As verdadeiras vítimas nunca entendem
Na sua humilhação, a Grécia começa a mostrar sinais de uma terrível atracção pelo abismo. George Papandreou diz que chegou um momento de catarse e vai convocar um referendo sobre o plano de ajuda externa europeu. Os enviados da troika são descritos na imprensa como "guardas prisionais" e uma manifestação de protesto interrompeu uma parada militar (coisa grave na Grécia). O ministro das finanças foi hospitalizado com um colapso temporário (dores de barriga) e a oposição não diz coisa com coisa. Os políticos perderam o norte: não se vislumbra a possibilidade do resgate passar em referendo e, de qualquer forma, não há tempo para resolver a questão.
O plano europeu não acabava com o problema (outra palavra grega), mas ganhava tempo. Aliás, tudo indica que a questão da zona euro não fique resolvida antes das eleições alemãs de 2013, devido à complexidade das soluções e à escolha da chanceler Angela Merkel de proceder de forma faseada. Mas um referendo é pior do que um tiro no pé: a recusa do plano será bem mais dramática do que a sua aceitação, pois implica uma reestruturação desordenada da dívida. Onde está a democracia de se perguntar a um povo se prefere ser humilhado ou agredido?
Ou seja, a irresponsabilidade dos políticos gregos está a enviar a Grécia para uma solução intragável: a própria saída do euro, o que significa a saída da União Europeia; a prazo, talvez um golpe militar que reponha a ordem e a autoridade do Estado; a suspensão da democracia.
Este começa a ser o maior fiasco europeu desde a guerra da Bósnia.
A arquitectura do euro tinha de ser repensada, mas com a possível saída de um país parece que o projecto terá de ser reescrito. As políticas de apoio a regiões em choques assimétricos também falharam: como se explica que todos os países da coesão estejam em dificuldades? Actualmente dividida em três partes, a UE fragmenta-se também no seu núcleo duro da zona euro.
Não contem com a razão nos assuntos humanos. São muitos os episódios de suicídios colectivos, de países inteiros a escolherem o terror, de pânicos e fugas para a frente, de sociedades em colapso rápido. E os colapsos são sempre rápidos.
Num dos grandes contos da língua portuguesa, Estrada 43, de José Cardoso Pires, há um cão como Kanellos. Aliás, sem esta figura, o conto seria banal. O autor cria uma personagem que não percebe os humanos. Ladra quando devia ficar calado, não faz nada quando devia morder. E o lado patético do pobre cão, que acaba sempre por levar um pontapé, quer do capataz, quer dos trabalhadores, torna-se no ponto verdadeiramente tocante do texto.
Quando vejo notícias da Grécia, lembro-me de Kanellos e lembro-me deste conto. As vítimas, as verdadeiras, nunca entendem.
○ ○ ○
* _Instruções_:
**a.** Explique, em uma a três frases, porque é que o texto sobre a Grécia considera o referendo "pior do que um tiro no pé".
**b.** No texto sobre a Grécia, qual é o título do conto de José Cardoso Pires mencionado?

Registos de dados guardados
○ ○ ○
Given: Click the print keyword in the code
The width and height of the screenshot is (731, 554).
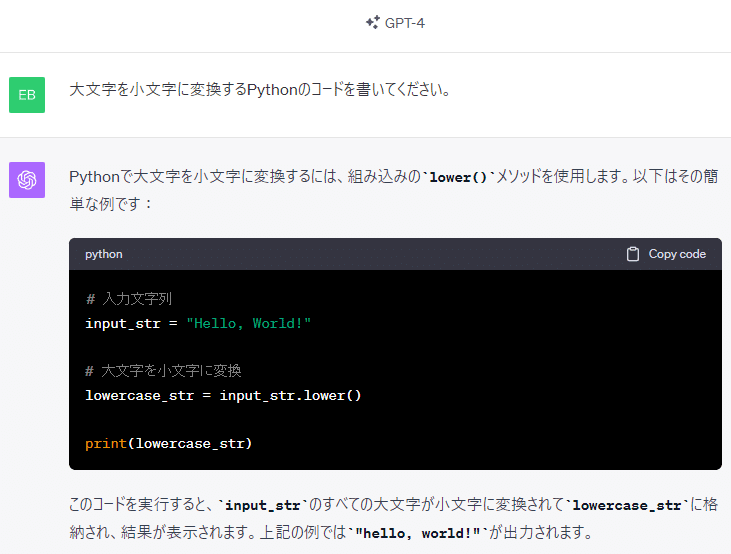Looking at the screenshot, I should (105, 443).

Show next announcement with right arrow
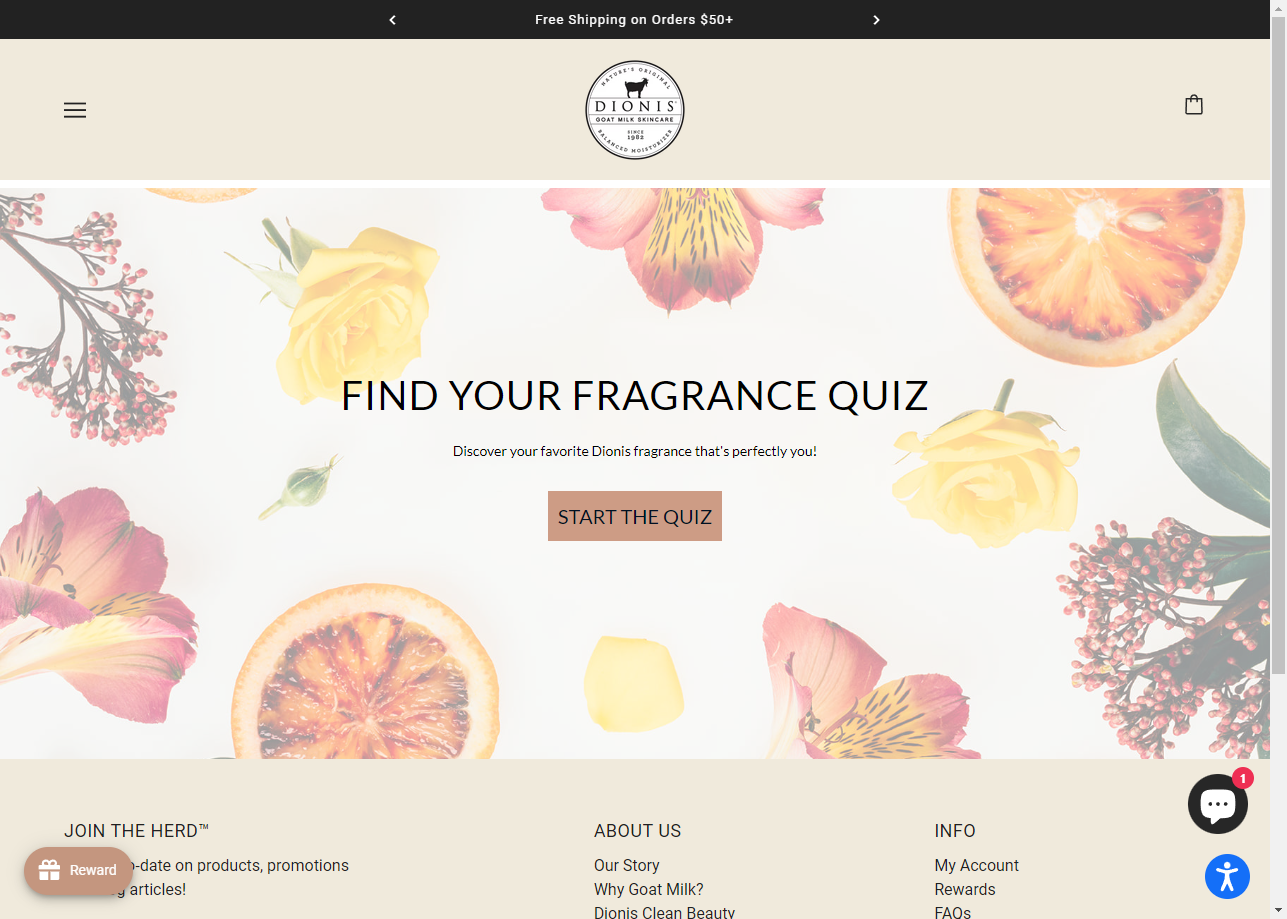pyautogui.click(x=877, y=20)
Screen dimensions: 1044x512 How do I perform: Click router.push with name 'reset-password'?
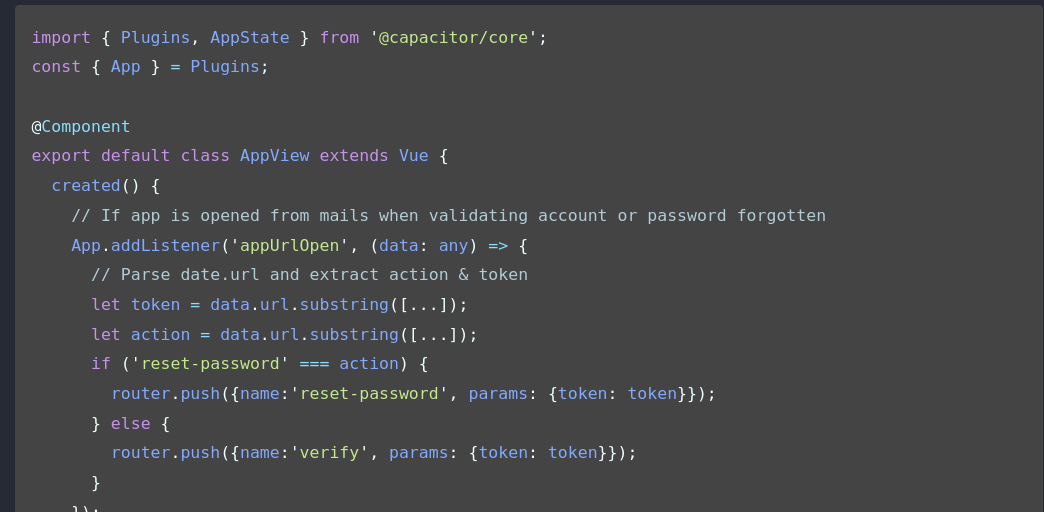coord(413,393)
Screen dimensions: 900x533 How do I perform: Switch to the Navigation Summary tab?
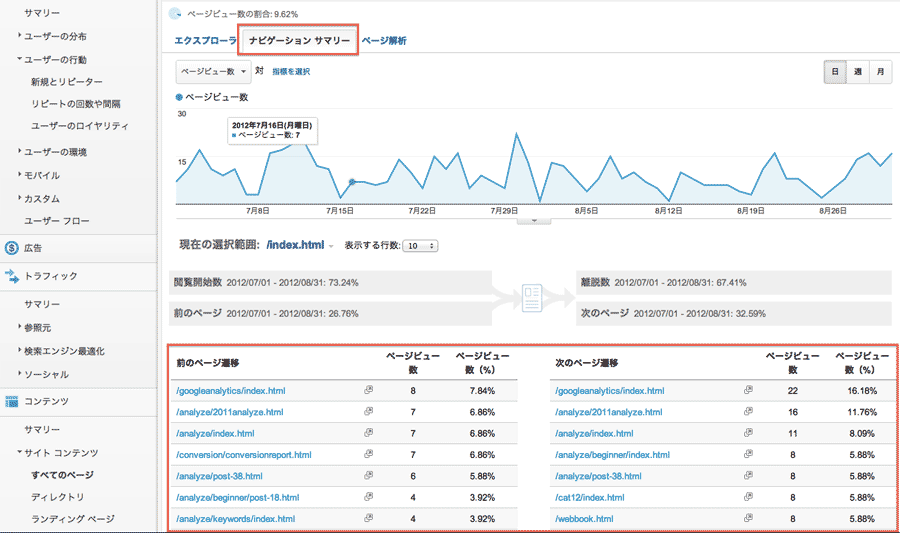click(300, 41)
○ ○ ○
* _Respostas_:
**a.** A recusa do plano de ajuda seria bem mais dramática do que a sua aceitação. Essa recusa implicaria uma reestruturação desordenada da dívida.

**b.** Estrada 43.